*** Opening THE INPUT ***

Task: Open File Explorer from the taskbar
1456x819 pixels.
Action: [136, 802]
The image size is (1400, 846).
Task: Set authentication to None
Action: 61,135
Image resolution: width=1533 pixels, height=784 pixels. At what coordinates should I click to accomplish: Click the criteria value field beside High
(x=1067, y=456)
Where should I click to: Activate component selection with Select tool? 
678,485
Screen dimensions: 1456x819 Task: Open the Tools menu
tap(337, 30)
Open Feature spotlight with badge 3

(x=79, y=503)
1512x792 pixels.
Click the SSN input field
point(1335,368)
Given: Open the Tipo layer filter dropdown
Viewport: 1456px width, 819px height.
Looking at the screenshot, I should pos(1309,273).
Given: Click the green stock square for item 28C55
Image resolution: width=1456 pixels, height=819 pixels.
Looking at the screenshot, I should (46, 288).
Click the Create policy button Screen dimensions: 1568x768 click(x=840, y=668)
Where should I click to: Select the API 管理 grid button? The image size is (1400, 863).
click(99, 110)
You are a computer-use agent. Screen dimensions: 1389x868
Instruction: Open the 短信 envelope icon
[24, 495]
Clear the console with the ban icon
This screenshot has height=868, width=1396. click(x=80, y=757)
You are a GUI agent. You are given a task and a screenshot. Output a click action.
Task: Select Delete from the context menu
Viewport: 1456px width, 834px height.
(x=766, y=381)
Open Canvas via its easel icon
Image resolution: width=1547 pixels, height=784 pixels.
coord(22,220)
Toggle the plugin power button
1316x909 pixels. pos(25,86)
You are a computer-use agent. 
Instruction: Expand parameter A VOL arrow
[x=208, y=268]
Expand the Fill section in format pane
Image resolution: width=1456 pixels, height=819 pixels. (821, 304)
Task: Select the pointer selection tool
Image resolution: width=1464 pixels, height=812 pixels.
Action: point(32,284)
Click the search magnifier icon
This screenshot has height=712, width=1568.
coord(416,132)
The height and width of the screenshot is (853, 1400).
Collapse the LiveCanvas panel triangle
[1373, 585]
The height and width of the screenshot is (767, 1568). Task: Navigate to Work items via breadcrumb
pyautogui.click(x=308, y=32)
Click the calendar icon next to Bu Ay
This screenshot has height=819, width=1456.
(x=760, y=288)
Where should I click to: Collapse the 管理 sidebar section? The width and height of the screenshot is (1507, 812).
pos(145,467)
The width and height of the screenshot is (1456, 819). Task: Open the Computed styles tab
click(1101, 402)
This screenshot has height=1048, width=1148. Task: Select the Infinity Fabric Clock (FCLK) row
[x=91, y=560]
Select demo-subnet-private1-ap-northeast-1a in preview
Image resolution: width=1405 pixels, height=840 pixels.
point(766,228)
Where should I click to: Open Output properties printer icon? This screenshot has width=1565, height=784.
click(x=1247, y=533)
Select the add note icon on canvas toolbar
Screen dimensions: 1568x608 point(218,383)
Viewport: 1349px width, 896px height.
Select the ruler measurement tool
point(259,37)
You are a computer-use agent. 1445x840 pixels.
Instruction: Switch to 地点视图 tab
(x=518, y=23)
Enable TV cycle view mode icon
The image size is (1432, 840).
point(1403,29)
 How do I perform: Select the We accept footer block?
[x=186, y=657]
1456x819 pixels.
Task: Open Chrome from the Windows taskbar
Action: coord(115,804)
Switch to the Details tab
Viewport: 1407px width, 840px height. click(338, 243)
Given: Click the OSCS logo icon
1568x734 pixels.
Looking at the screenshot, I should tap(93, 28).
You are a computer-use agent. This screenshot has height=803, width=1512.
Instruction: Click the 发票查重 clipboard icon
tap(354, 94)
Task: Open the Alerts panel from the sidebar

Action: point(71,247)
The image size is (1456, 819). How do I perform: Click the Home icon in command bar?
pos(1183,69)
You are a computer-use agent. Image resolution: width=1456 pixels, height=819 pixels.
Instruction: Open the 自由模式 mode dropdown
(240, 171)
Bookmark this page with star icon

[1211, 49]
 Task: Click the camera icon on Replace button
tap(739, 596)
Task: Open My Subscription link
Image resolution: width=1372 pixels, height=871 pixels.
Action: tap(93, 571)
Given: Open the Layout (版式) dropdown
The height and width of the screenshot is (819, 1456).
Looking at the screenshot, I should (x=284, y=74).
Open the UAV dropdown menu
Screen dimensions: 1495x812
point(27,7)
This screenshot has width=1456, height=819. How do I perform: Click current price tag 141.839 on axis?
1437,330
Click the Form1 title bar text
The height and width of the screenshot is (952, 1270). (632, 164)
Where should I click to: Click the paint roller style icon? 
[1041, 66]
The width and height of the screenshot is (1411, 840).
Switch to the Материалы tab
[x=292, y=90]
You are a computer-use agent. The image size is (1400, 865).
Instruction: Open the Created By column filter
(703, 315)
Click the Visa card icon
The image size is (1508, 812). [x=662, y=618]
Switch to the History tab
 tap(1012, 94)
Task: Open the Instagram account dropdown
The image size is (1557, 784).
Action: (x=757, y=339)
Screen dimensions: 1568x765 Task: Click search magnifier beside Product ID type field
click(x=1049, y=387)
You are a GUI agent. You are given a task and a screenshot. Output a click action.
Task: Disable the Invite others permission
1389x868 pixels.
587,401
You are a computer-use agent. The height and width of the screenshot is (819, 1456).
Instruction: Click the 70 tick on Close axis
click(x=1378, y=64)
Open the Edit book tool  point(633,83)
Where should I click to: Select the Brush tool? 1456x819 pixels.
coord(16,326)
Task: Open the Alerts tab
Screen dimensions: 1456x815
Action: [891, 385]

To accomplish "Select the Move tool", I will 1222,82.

*** Closing THE INPUT ***

● TASK TO COMPLETE: In the data above, retype exactly and only the lines between the one holding "Given: Click the green" and the one holding "Task: Select the pointer selection tool", inclusive.

● EXERCISE ANSWER:
Given: Click the green stock square for item 28C55
Image resolution: width=1456 pixels, height=819 pixels.
Looking at the screenshot, I should (46, 288).
Click the Create policy button Screen dimensions: 1568x768 click(x=840, y=668)
Where should I click to: Select the API 管理 grid button? The image size is (1400, 863).
click(99, 110)
You are a computer-use agent. Screen dimensions: 1389x868
Instruction: Open the 短信 envelope icon
[24, 495]
Clear the console with the ban icon
This screenshot has height=868, width=1396. click(x=80, y=757)
You are a GUI agent. You are given a task and a screenshot. Output a click action.
Task: Select Delete from the context menu
Viewport: 1456px width, 834px height.
(x=766, y=381)
Open Canvas via its easel icon
Image resolution: width=1547 pixels, height=784 pixels.
coord(22,220)
Toggle the plugin power button
1316x909 pixels. pos(25,86)
You are a computer-use agent. 
Instruction: Expand parameter A VOL arrow
[x=208, y=268]
Expand the Fill section in format pane
Image resolution: width=1456 pixels, height=819 pixels. (821, 304)
Task: Select the pointer selection tool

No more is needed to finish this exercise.